论文标题
文本和作者级的政治推论使用异质知识表示
Text and author-level political inference using heterogeneous knowledge representations
论文作者
论文摘要
从文本数据中推断出具有政治收费的信息是文本和作者级别的自然语言处理(NLP)的流行研究主题。近年来,这类研究是在伯特(Bert)等变形金刚的表示的帮助下进行的。但是,尽管取得了很大的成功,但我们可能会询问是否通过将基于转换的模型与其他知识表示形式相结合,是否可以进一步改善结果。为了阐明这个问题,本工作描述了一系列实验,以比较英语和葡萄牙语中文本的政治推论的替代模型配置。结果表明,某些文本表示形式 - 特别是,与句法依赖性模型的BERT预训练的语言模型的联合使用 - 可以在多个实验环境中胜过替代方案,从而为在这些以及其他可能其他NLP任务中使用异质文本表示的进一步研究提供了进一步研究。

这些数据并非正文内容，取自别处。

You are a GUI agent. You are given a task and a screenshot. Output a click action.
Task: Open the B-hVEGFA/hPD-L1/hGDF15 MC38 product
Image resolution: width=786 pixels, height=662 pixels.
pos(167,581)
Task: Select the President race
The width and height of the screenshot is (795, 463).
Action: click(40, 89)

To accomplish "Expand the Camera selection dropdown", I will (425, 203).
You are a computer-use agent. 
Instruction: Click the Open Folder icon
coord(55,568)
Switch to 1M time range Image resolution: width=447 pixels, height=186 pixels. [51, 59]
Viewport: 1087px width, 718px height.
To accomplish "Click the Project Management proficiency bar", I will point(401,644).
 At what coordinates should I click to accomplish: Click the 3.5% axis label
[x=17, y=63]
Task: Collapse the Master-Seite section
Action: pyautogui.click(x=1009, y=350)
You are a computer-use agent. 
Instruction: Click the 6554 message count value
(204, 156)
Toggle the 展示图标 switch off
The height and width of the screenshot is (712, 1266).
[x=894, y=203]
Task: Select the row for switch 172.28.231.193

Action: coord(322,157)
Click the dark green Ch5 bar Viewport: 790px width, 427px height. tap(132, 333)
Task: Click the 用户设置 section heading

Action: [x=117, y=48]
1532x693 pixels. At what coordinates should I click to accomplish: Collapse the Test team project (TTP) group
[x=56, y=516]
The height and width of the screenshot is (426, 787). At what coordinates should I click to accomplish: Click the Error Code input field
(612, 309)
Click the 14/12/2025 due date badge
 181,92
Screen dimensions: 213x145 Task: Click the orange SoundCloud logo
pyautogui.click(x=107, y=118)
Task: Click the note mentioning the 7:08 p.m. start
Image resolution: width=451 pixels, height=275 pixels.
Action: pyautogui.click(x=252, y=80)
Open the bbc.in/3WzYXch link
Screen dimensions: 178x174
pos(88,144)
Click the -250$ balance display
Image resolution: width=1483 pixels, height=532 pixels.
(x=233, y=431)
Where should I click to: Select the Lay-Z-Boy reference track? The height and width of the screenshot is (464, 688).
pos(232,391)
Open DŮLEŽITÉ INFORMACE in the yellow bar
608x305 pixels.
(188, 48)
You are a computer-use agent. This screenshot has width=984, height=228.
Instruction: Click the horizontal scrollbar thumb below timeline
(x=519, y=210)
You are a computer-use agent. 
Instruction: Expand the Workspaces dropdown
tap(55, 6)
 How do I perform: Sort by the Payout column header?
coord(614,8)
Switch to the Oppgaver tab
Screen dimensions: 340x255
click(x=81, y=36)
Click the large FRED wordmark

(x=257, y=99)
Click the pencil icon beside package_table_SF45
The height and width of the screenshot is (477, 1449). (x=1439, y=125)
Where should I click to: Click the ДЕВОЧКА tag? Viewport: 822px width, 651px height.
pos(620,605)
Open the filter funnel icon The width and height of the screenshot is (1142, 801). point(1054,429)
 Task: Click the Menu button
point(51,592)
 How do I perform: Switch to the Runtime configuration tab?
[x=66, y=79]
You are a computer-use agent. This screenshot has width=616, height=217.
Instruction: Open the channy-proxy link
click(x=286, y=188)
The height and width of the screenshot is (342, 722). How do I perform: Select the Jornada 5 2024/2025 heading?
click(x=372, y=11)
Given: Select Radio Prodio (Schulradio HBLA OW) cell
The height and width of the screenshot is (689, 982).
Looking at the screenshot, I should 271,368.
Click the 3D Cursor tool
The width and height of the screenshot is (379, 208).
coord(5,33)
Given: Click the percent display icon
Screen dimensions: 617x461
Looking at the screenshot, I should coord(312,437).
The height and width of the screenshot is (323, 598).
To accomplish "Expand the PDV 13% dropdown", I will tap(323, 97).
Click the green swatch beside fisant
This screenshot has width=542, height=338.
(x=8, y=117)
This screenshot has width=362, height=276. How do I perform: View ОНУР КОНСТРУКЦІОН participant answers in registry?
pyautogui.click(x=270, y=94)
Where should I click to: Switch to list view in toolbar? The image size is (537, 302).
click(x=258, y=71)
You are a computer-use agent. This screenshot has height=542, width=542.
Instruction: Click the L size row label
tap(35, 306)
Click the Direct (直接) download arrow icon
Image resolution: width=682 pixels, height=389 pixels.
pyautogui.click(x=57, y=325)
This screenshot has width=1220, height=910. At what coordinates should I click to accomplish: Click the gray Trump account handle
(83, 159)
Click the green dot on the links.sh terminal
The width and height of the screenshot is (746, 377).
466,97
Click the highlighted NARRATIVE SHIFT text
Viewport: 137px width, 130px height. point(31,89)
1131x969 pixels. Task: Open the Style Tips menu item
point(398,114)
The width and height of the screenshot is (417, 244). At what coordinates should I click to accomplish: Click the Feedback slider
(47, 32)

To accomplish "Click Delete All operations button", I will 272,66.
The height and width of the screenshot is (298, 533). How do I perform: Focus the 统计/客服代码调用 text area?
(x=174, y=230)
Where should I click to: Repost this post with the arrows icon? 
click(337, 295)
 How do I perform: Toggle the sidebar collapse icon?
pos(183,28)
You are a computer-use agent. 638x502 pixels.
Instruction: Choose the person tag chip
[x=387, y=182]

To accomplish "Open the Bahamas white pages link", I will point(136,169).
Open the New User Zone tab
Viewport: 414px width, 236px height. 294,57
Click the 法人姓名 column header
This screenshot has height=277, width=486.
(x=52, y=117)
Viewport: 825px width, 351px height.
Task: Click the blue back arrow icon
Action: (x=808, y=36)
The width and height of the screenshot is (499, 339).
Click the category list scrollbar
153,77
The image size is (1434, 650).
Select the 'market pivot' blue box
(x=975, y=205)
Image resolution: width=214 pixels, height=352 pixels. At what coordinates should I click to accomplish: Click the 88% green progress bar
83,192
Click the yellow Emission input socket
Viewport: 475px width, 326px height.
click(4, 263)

The inference of politically-charged information from text data is a popular research topic in Natural Language Processing (NLP) at both text- and author-level. In recent years, studies of this kind have been implemented with the aid of representations from transformers such as BERT. Despite considerable success, however, we may ask whether results may be improved even further by combining transformed-based models with additional knowledge representations. To shed light on this issue, the present work describes a series of experiments to compare alternative model configurations for political inference from text in both English and Portuguese languages. Results suggest that certain text representations - in particular, the combined use of BERT pre-trained language models with a syntactic dependency model - may outperform the alternatives across multiple experimental settings, making a potentially strong case for further research in the use of heterogeneous text representations in these and possibly other NLP tasks.